What is schema therapy?
Dr. Jeffrey Young began developing schema therapy in the mid-1980s, when he found that traditional therapies, such as cognitive behavioural therapy were not helpful for people with chronic characteristic problems like personality disorders. These clients tend not to respond to traditional treatments or relapse quickly afterwards. He defined the term schema as a life-changing pattern of negative behaviour that a person repeats throughout their adult life.
Schema therapy incorporates elements of cognitive behavioural therapy, attachment theory and a number of other approaches to explore emotions and methods of maladaptive coping as the origin of mental health problems. Schema therapists help clients change their entrenched, self-destructive life patterns (schemas) through cognitive, behavioural and emotion-focused techniques.
How does schema therapy work?
With regard to strategies for regulating emotions, clients receive intensive psycho-education on schemas, coping modes and the basic needs in the normal development of children. After initial work with the therapist, the client works on ways to process emotions related to their relevant schemas in order to change unhealthy coping styles resulting from erroneous or unhealthy schemas that cause symptoms of mental health disorders.
The original goal of the schema-focused therapy is to identify the schemas relevant to clients and to link them to past events and current symptoms. Since it is difficult or impossible for clients to change their behaviour at the beginning of therapy due to a lack of adaptive schema strategies, the focus of therapy is on preparation with experiential techniques. Therapy techniques including imaginary exercises and chair work are used, which can activate a high degree of emotional change in the individual.

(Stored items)

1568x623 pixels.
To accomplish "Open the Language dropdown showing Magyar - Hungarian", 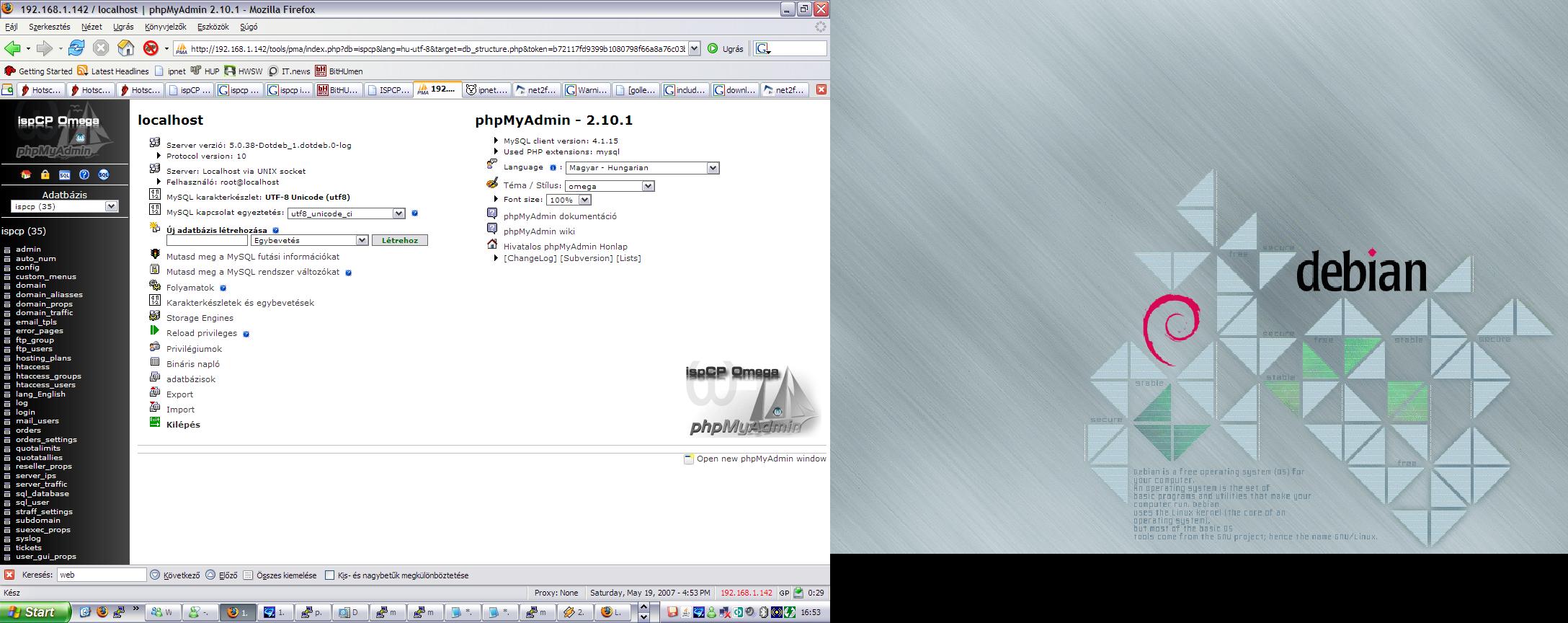I will (x=642, y=168).
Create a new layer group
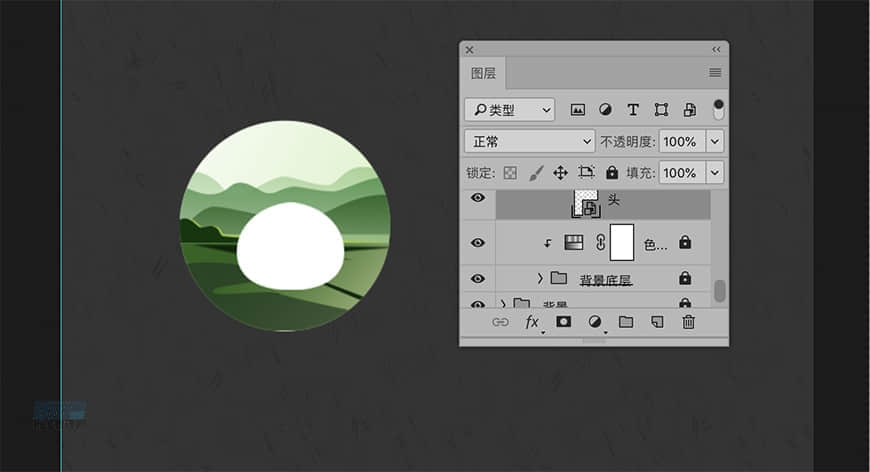This screenshot has width=870, height=472. pos(626,322)
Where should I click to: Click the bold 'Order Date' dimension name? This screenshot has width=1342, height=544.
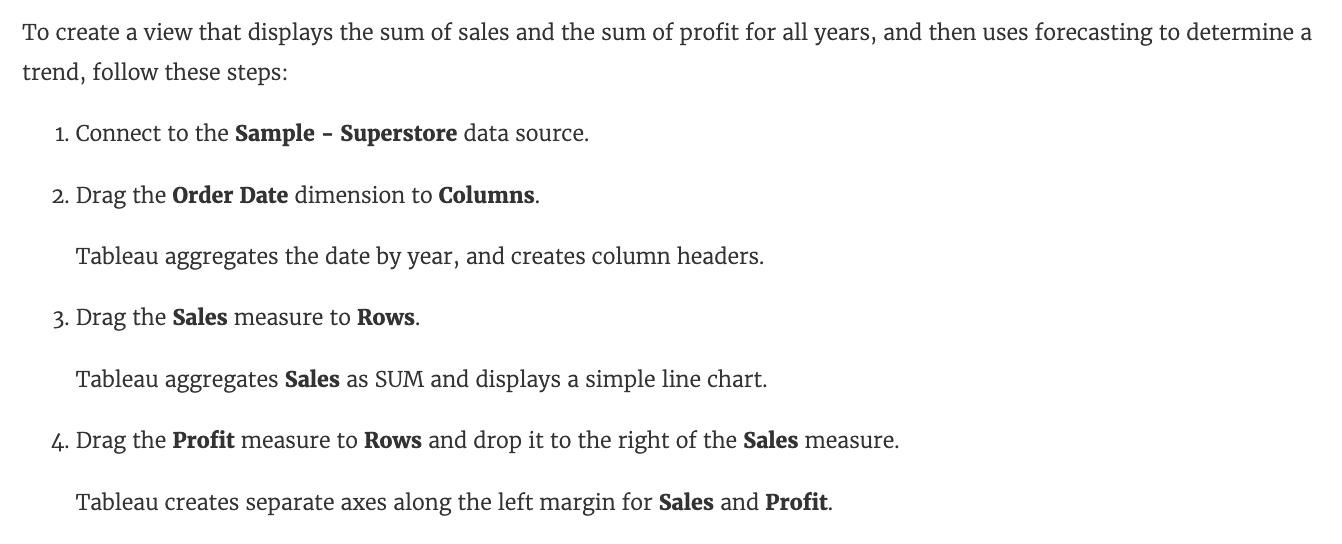pyautogui.click(x=230, y=195)
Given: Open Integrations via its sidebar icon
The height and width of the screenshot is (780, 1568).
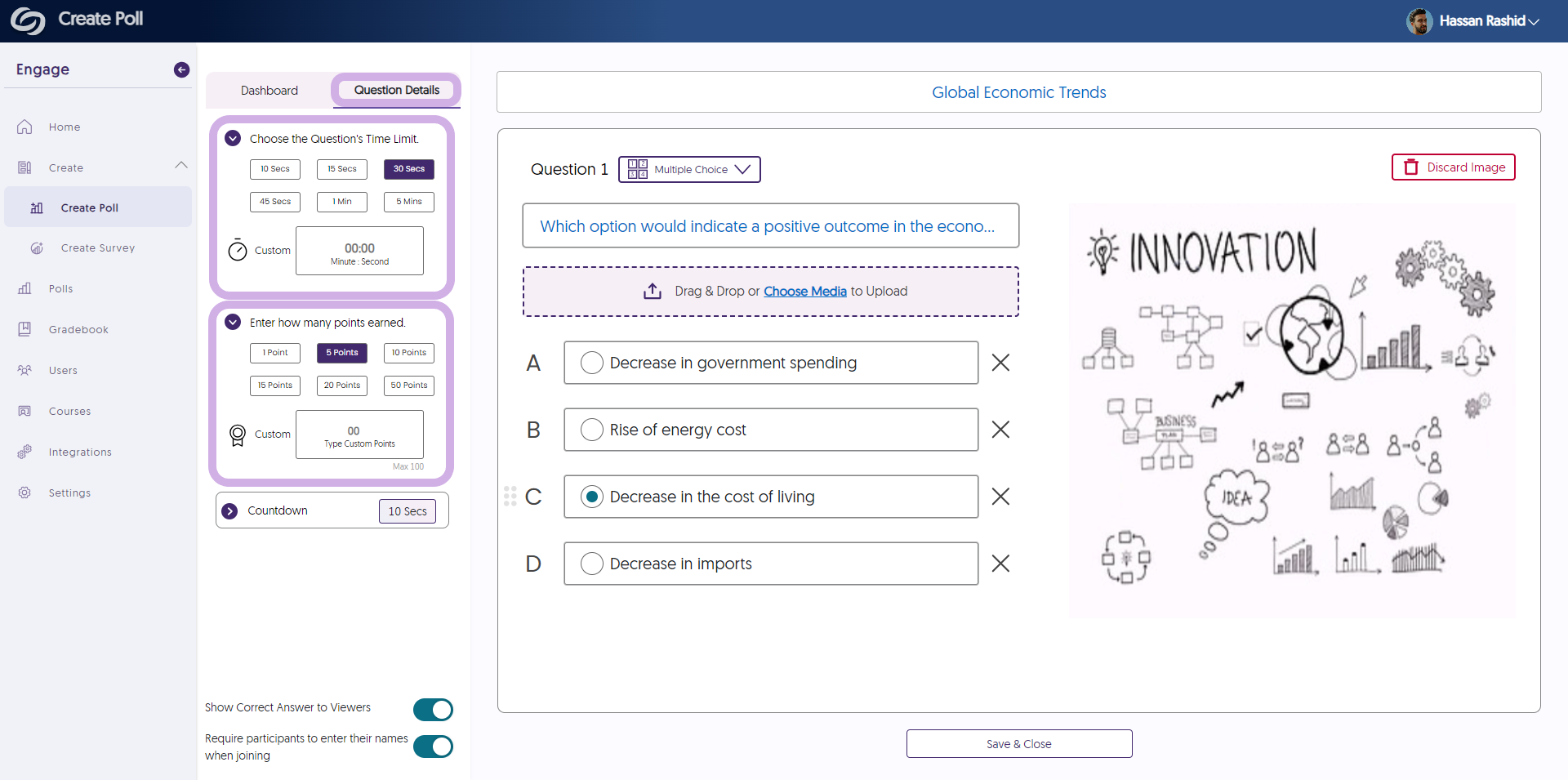Looking at the screenshot, I should coord(24,452).
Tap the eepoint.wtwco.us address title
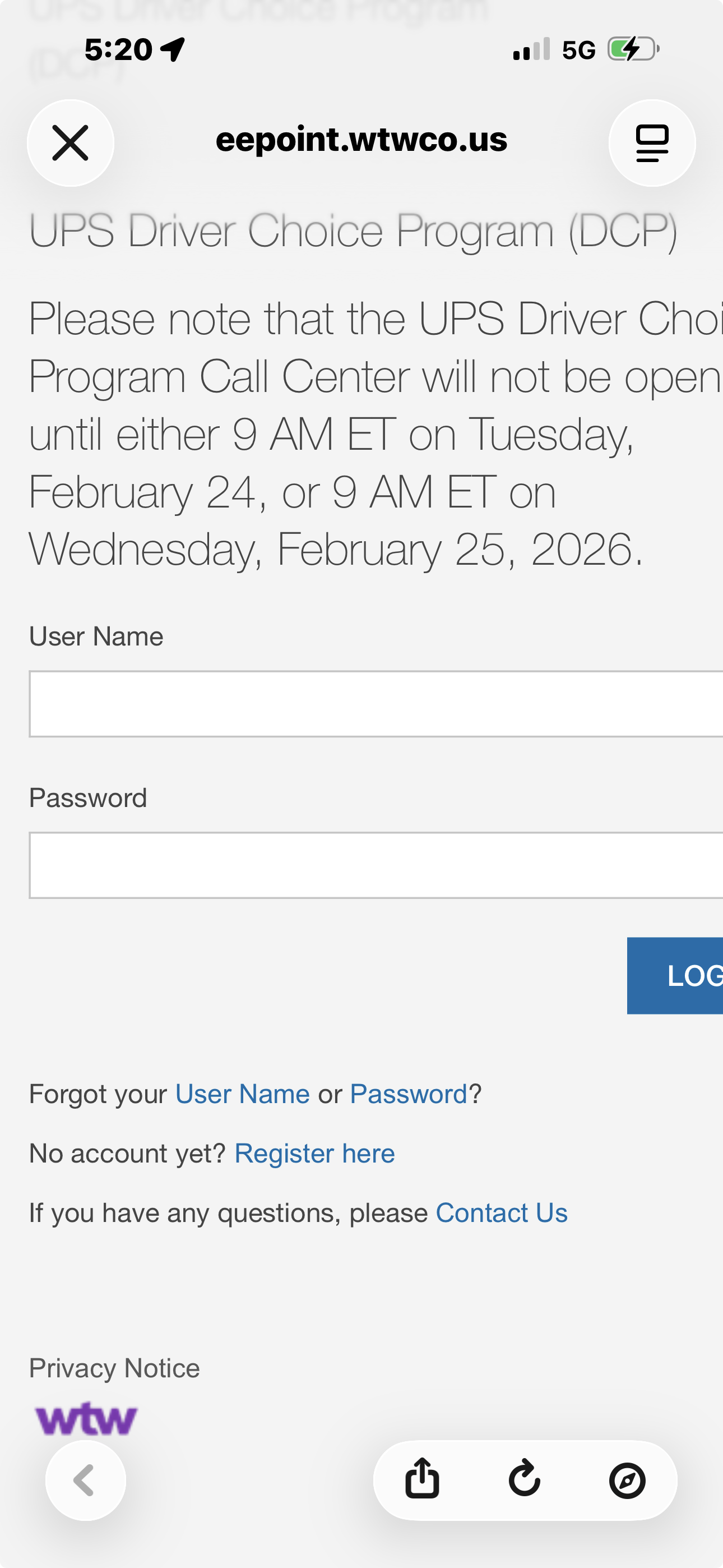Screen dimensions: 723x1568 [x=361, y=140]
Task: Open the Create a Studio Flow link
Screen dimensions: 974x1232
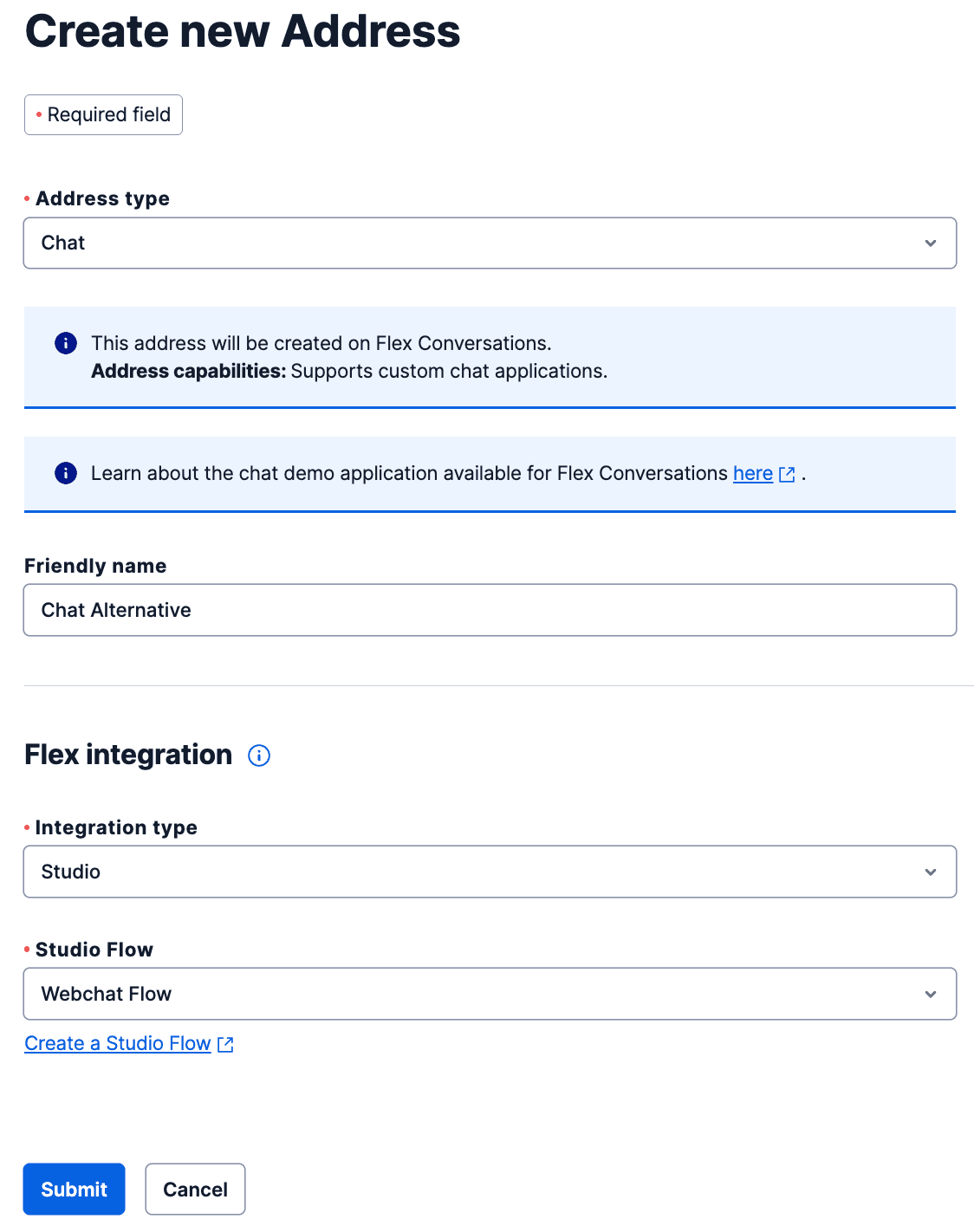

TASK REQUIREMENTS: Reproduce everything in the schema therapy text from "With regard to" down to "mental health disorders.".

EXERCISE SOLUTION:
With regard to strategies for regulating emotions, clients receive intensive psycho-education on schemas, coping modes and the basic needs in the normal development of children. After initial work with the therapist, the client works on ways to process emotions related to their relevant schemas in order to change unhealthy coping styles resulting from erroneous or unhealthy schemas that cause symptoms of mental health disorders.